■ Extracted text ■
NEW YORK: Several thousand people demonstrated on New York's Staten Island Saturday to protest the death of a black man who had been placed in a chokehold by police.
Eric Garner, 43, a father of six who was suspected of illegally selling cigarettes, was wrestled to the ground by several white police officers after resisting arrest on July 17.
An amateur video showed police subduing him with a chokehold. Garner, who repeatedly complained he could not breathe, lost consciousness and was pronounced dead of a heart attack after being transferred to hospital.
Classified as a homicide by the New York medical examiner's office, his death set off intense reactions and several protests in New York reminiscent of those in Ferguson, Missouri, over the August 9 police shooting of unarmed black teenager Michael Brown.
"I can't breathe" and "no justice, no peace," chanted the demonstrators, who converged on Staten Island, one of five New York City boroughs, by bus and ferry.
Some held banners saying "Black lives matter," as a large police presence looked on. A few shops closed for the day, fearing the protest could flare into violence, as was the case in Ferguson earlier this week.
Civil rights activist Al Sharpton, who is leading the protest, had insisted that unrest would not be tolerated.
Demonstrators demanded that Daniel Pantaleo, the arresting police officer, be prosecuted, while others shouted "Hands up, don't shoot" the signature slogan of demonstrators in Ferguson.
Pantaleo was suspended after the incident. The Brown and Garner deaths have sparked debate about US police tactics, particularly when it comes to dealing with African Americans.
"I'm here for the world to see there is stuff happening here. We have police brutality here bad cops who are not doing their job," Tricia Mackmenbourgh, one of the protesters, told AFP.
"This is always happening in our community. Every one has the right to feel safe," added the mother of three sons.
"Ferguson, Staten Island, that's all tied in." A 63-year-old immigration lawyer who would only give her first name, Annie, said: "Police are too militarized in this country. There is too much artillery, artillery is never an answer, it is not a solution."
A New York prosecutor said Tuesday he would convene a grand jury, a civilian panel that hears testimony behind closed doors, to probe the Garner death.

■ Entries provided ■
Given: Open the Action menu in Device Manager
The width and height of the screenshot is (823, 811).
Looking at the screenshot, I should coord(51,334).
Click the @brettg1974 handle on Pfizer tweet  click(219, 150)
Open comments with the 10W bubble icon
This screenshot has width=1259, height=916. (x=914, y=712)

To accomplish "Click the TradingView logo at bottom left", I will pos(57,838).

--

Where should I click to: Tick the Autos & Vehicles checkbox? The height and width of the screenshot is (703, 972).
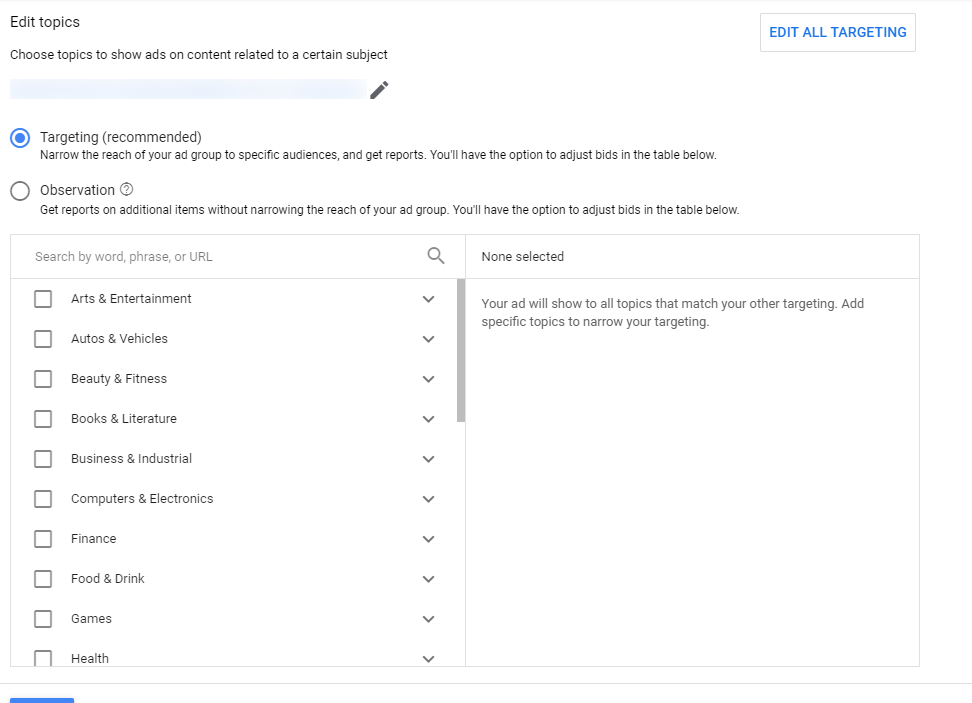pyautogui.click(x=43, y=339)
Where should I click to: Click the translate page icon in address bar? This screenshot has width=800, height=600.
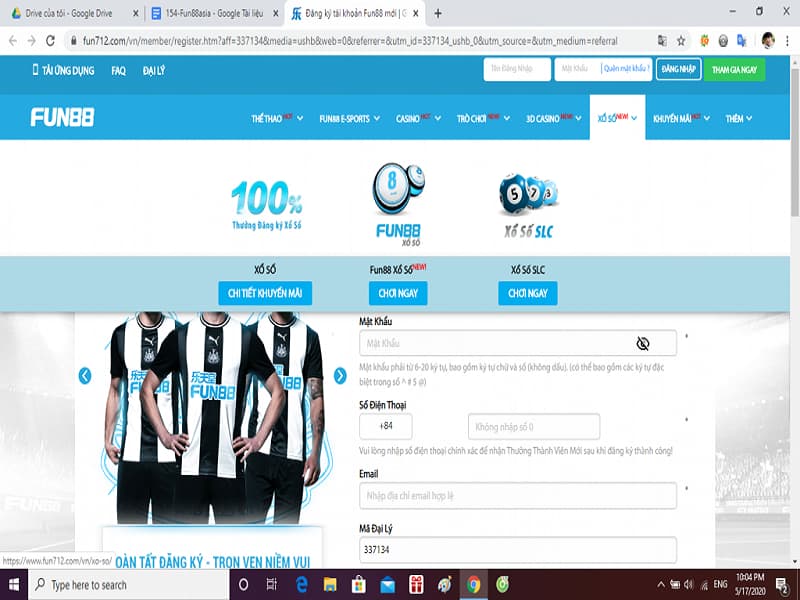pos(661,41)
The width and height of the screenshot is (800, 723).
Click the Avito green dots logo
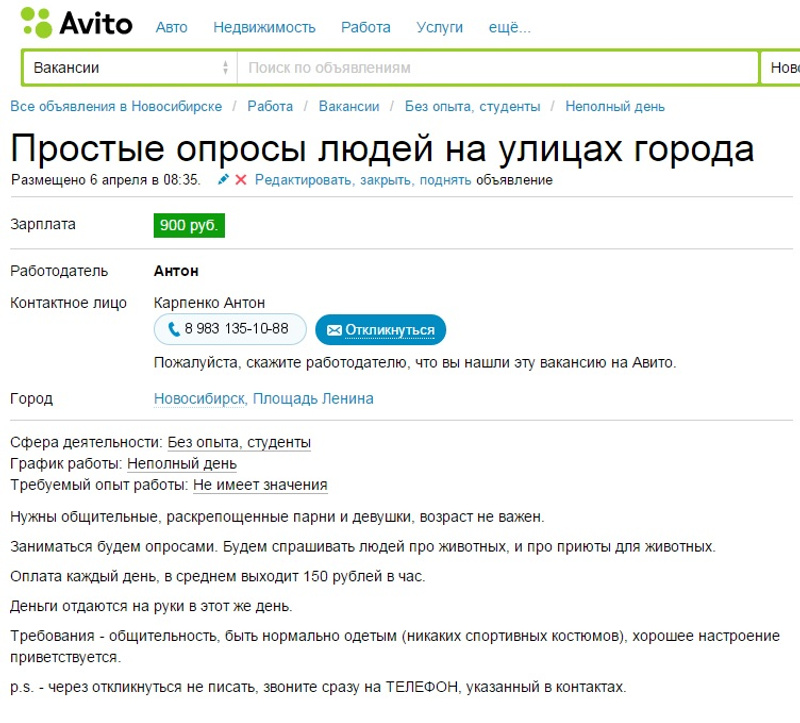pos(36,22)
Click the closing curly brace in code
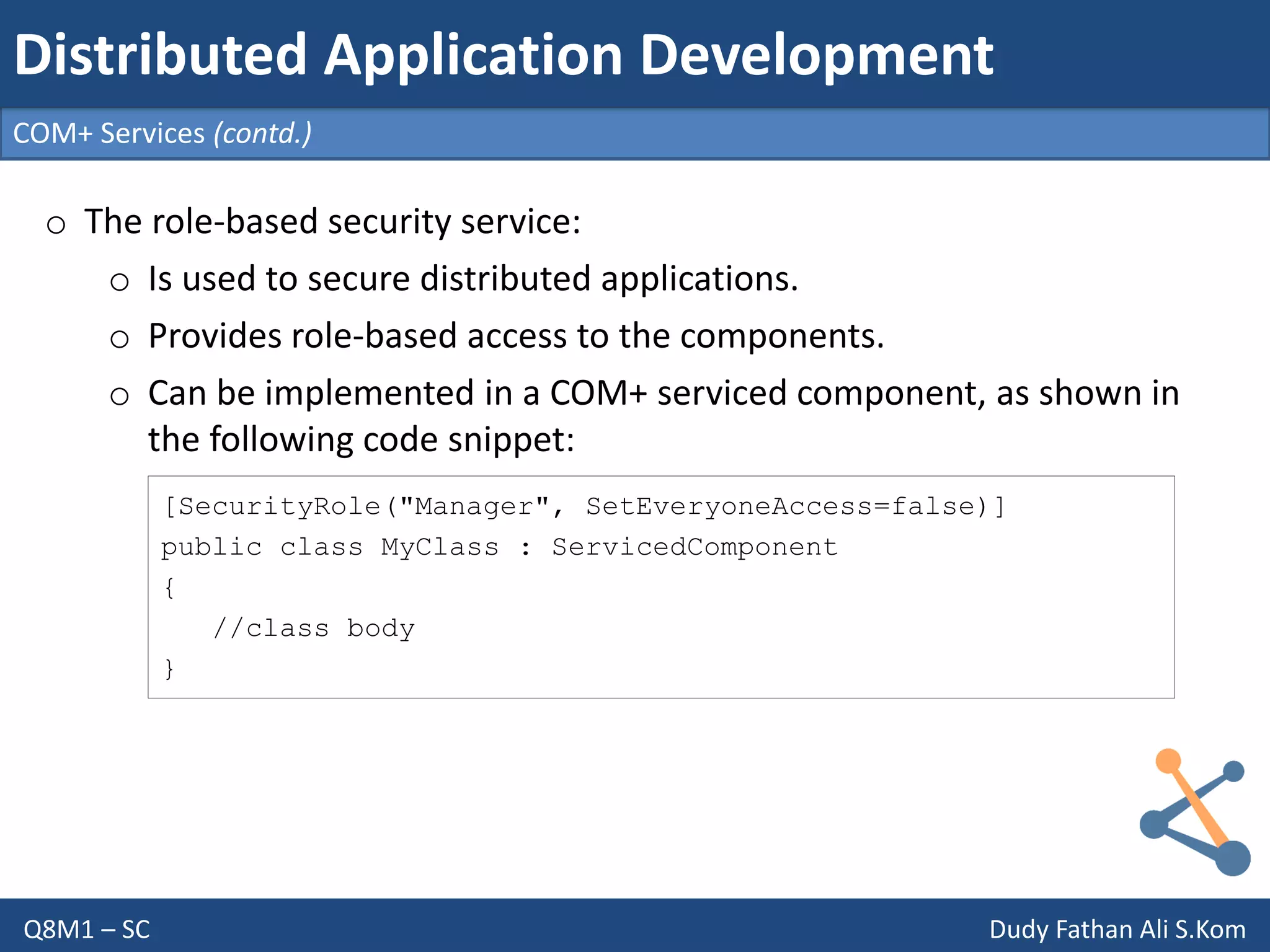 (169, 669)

---

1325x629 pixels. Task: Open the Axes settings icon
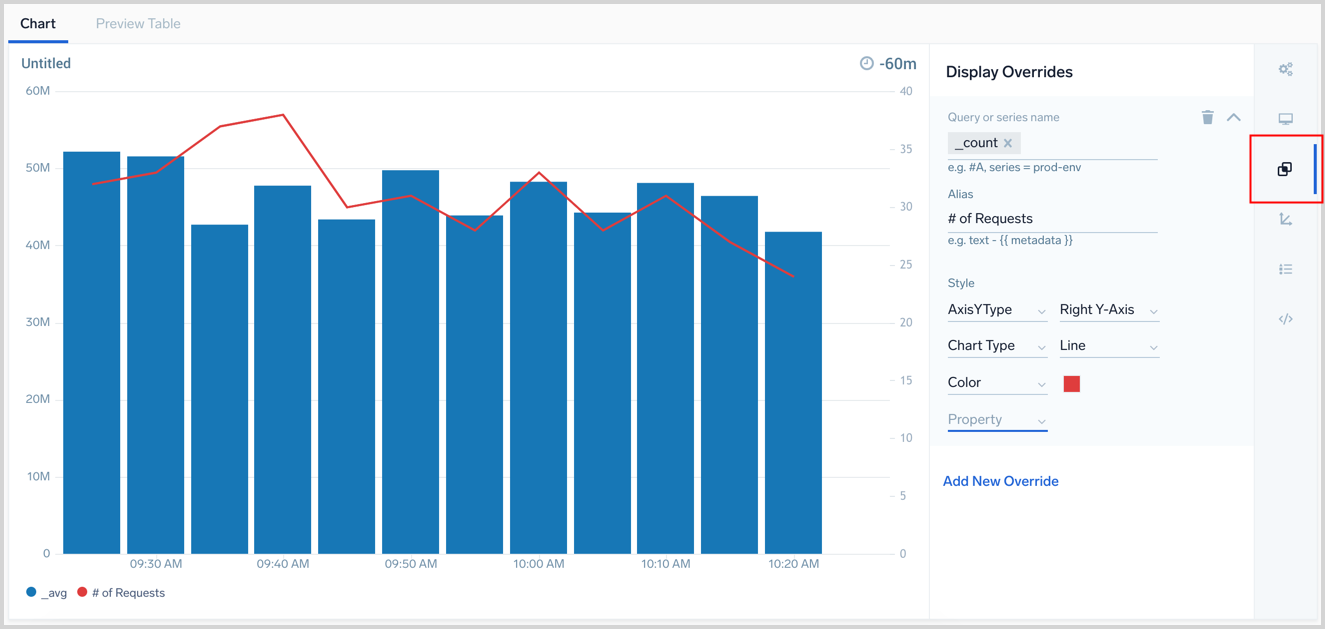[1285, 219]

■ Tasks for this exercise ■
a) List every slogan that the Staten Island protest article says demonstrators chanted, shouted, or displayed on banners.
b) Write out the passage of the Staten Island protest article starting with "Civil rights activist" and going on through "demonstrators in Ferguson.".
The items have nothing to do with what is asked here.

■ Results for the exercise ■
a)
"I can't breathe"
"no justice, no peace"
"Black lives matter"
"Hands up, don't shoot"

b)
Civil rights activist Al Sharpton, who is leading the protest, had insisted that unrest would not be tolerated.
Demonstrators demanded that Daniel Pantaleo, the arresting police officer, be prosecuted, while others shouted "Hands up, don't shoot" the signature slogan of demonstrators in Ferguson.